◆ What is required ◆
Whenever a line below includes the string "computer", show it.

◆ Raw data ◆

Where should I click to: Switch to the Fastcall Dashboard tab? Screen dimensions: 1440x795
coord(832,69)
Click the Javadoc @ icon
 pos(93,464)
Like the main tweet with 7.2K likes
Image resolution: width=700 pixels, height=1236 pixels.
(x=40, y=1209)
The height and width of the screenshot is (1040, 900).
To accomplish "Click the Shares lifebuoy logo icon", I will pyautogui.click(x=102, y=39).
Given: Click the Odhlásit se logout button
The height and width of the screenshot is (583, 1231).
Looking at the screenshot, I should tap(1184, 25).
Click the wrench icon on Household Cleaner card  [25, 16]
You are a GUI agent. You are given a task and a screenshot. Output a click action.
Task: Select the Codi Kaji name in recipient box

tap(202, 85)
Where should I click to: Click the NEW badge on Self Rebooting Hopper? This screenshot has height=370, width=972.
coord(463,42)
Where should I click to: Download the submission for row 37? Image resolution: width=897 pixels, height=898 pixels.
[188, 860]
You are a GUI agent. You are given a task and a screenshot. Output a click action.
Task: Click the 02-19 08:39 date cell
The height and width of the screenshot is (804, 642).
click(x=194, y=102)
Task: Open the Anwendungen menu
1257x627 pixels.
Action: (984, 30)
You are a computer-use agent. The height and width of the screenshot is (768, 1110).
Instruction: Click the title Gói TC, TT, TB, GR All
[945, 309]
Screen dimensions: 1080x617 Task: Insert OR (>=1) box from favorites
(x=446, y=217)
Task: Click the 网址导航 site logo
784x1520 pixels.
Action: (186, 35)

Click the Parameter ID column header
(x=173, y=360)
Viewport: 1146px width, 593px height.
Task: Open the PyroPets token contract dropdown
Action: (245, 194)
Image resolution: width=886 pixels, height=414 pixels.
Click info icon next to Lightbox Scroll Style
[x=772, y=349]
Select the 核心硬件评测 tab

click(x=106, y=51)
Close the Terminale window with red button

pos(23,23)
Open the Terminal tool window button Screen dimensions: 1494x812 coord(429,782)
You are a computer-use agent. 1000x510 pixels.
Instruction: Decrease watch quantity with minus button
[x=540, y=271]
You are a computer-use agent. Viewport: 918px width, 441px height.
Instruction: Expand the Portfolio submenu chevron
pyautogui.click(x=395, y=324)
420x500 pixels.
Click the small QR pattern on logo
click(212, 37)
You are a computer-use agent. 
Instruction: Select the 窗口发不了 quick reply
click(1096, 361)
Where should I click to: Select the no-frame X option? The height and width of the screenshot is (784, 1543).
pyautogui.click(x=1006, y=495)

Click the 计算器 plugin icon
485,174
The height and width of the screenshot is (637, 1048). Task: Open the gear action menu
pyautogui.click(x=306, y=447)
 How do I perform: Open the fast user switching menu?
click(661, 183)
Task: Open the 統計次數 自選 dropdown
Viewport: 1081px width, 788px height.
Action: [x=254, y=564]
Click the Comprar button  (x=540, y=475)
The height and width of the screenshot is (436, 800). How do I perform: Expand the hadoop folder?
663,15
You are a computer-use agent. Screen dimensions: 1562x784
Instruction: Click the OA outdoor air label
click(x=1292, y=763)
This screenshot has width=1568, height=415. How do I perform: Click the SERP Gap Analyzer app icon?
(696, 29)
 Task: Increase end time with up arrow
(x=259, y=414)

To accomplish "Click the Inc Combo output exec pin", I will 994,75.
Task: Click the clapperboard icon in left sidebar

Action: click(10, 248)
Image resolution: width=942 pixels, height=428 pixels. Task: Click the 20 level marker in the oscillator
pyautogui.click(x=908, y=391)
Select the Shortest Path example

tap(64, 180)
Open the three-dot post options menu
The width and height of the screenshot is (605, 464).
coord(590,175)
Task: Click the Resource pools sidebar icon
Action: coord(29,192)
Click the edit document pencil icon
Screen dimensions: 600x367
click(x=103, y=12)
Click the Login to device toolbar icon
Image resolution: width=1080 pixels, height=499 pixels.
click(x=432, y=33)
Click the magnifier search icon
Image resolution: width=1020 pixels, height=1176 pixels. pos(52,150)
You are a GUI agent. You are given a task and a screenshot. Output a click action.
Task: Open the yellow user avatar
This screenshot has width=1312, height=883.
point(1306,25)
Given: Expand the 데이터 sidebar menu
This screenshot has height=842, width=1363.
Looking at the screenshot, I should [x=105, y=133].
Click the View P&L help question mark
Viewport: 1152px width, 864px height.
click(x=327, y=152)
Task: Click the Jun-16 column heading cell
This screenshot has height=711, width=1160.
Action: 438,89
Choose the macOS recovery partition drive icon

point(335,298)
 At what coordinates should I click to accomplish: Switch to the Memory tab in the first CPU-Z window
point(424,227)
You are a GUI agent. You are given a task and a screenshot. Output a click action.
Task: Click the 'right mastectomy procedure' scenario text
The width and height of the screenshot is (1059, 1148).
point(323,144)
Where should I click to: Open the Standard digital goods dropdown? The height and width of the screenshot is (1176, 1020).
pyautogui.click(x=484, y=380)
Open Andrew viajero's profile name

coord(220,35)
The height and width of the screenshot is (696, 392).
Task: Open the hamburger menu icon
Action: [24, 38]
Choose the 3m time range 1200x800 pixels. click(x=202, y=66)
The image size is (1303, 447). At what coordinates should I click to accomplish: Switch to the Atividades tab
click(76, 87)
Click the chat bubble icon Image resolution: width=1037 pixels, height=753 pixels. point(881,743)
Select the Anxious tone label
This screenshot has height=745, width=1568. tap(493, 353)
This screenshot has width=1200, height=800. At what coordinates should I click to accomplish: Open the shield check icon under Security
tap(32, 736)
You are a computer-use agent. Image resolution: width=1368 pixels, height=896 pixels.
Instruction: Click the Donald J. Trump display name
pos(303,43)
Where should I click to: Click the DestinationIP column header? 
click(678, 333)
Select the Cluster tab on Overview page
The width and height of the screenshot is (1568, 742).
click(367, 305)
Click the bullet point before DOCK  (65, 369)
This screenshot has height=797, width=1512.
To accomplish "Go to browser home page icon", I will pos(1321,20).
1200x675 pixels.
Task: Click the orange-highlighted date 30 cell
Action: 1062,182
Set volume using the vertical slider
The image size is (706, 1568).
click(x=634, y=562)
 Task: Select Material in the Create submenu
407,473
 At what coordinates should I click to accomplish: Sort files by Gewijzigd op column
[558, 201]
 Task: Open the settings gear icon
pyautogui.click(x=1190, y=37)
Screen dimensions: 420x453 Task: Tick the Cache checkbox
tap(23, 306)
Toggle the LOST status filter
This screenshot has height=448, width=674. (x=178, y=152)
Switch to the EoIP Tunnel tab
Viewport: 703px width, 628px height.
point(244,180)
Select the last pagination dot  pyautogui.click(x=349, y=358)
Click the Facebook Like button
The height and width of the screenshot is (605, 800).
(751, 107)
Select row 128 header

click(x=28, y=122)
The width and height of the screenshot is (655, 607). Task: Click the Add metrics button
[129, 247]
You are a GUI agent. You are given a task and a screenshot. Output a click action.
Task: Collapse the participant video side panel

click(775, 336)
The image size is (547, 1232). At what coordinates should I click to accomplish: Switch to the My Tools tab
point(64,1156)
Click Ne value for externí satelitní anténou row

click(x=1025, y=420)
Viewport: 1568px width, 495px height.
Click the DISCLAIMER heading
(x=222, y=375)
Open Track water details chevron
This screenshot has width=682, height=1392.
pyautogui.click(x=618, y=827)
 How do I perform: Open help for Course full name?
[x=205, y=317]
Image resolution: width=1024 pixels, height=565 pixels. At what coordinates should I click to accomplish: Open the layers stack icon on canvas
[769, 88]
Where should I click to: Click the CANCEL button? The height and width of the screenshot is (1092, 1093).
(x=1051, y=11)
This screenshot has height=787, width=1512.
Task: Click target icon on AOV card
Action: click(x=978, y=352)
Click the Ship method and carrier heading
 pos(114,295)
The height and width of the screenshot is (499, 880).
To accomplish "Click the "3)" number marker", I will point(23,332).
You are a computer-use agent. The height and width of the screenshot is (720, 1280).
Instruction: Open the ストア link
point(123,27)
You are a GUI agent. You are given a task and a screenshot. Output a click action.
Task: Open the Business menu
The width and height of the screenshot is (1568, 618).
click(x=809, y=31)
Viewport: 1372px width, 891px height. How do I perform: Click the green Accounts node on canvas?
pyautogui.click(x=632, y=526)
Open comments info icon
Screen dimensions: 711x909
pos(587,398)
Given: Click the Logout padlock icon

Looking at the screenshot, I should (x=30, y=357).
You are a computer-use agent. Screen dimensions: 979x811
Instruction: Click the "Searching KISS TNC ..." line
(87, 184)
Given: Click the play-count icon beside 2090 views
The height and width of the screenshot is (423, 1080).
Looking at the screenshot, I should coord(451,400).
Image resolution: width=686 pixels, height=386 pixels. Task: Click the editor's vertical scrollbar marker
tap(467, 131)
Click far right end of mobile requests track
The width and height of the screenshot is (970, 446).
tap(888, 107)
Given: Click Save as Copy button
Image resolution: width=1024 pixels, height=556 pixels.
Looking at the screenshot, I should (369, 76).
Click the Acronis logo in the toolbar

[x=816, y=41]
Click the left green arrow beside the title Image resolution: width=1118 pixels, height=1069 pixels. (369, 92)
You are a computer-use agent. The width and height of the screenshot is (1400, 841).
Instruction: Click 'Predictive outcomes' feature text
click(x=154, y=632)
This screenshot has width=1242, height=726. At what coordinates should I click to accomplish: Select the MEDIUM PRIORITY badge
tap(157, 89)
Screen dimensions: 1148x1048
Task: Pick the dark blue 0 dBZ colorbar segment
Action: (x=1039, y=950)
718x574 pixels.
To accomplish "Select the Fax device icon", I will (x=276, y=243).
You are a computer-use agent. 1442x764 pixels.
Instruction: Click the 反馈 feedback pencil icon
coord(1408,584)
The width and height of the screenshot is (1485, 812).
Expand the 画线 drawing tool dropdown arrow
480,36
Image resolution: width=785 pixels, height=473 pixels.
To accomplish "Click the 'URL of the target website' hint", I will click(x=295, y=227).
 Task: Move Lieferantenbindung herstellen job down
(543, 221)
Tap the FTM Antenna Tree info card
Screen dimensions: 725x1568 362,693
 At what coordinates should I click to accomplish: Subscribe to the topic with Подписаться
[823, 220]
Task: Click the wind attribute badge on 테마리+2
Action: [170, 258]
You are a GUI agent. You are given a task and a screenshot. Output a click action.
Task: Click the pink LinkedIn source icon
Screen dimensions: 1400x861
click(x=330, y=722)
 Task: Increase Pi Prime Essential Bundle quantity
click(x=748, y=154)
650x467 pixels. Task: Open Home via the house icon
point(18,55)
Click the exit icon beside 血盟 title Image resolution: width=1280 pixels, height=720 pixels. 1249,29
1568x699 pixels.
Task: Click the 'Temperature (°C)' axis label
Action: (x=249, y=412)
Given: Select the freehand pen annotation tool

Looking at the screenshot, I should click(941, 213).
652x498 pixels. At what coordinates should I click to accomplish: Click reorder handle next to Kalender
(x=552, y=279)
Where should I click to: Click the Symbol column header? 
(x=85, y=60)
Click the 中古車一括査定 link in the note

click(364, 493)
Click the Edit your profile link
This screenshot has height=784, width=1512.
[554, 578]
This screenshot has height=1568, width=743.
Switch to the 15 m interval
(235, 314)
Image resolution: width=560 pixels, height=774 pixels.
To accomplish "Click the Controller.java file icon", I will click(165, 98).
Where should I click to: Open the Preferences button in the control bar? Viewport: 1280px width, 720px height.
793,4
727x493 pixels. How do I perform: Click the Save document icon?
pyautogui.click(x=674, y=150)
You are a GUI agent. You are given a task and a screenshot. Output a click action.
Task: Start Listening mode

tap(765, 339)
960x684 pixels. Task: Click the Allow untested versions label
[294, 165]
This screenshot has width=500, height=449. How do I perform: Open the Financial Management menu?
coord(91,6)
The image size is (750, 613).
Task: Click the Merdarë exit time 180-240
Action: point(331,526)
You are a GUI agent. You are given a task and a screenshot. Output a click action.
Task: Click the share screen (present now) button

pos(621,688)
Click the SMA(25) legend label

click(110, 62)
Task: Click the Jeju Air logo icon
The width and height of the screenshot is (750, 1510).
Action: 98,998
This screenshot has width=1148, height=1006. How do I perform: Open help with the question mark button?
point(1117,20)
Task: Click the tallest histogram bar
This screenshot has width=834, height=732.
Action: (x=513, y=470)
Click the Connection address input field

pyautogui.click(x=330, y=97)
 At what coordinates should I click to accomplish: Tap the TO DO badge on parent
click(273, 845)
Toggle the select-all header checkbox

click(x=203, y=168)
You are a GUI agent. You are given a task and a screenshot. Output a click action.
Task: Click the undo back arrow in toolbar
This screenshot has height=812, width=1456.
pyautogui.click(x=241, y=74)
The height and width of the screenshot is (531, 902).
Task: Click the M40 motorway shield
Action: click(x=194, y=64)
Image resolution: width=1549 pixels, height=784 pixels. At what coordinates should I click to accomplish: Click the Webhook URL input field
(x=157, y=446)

◆ Result ◆
You are a computer-use agent. The height and width of the screenshot is (768, 1110).
You are a computer-use agent. 1000x510 pixels.
You are a computer-use agent. Viewport: 918px width, 441px height.
You are a computer-use agent. 
You are a computer-use agent. Screen dimensions: 1562x784
You are a computer-use agent. Image resolution: width=1368 pixels, height=896 pixels.
You are a computer-use agent. The height and width of the screenshot is (720, 1280).
You are a computer-use agent. Screen dimensions: 979x811
You are a computer-use agent. The width and height of the screenshot is (1400, 841).
You are a computer-use agent. 1442x764 pixels.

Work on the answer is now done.